-- Start of Information shown --

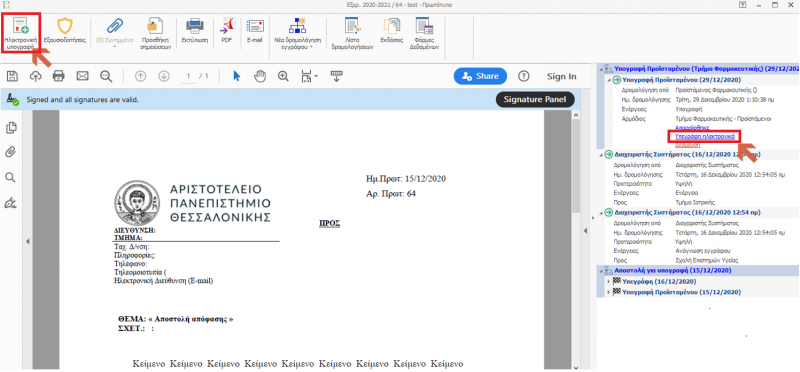Click the Signature Panel button
The width and height of the screenshot is (800, 372).
pyautogui.click(x=535, y=100)
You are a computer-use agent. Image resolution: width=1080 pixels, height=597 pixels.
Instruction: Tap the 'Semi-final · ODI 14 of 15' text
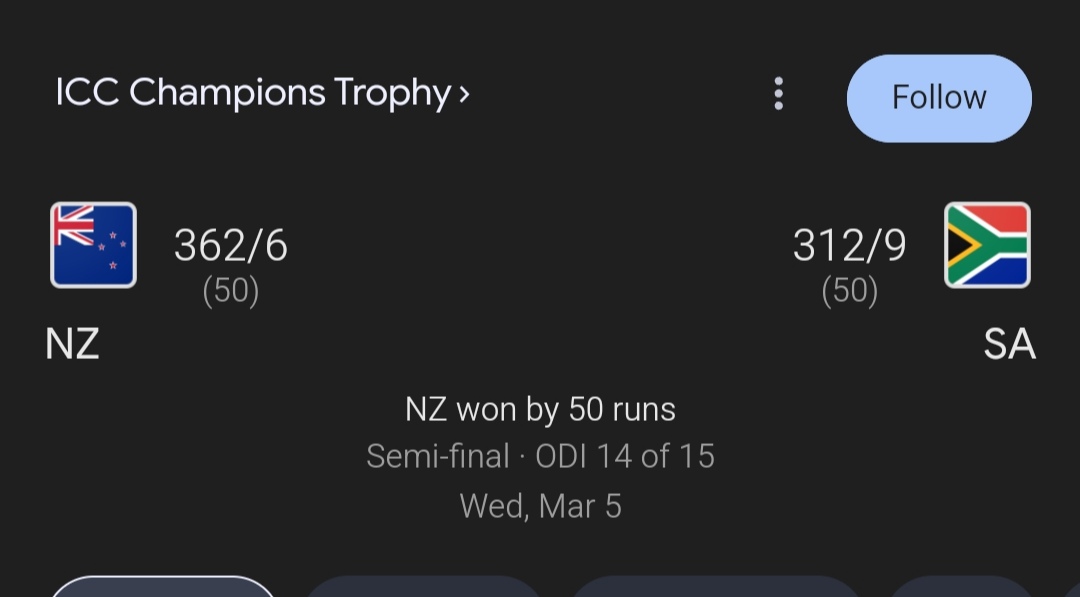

-- End of Information shown --

> **What you should do**:
Please lay out every line of the records above as a numbered list, skipping blank lines and leaving the pictures out.

> **Full solution**:
1. Click the Signature Panel button
2. The width and height of the screenshot is (800, 372).
3. pyautogui.click(x=535, y=100)
4. You are a computer-use agent. Image resolution: width=1080 pixels, height=597 pixels.
5. Instruction: Tap the 'Semi-final · ODI 14 of 15' text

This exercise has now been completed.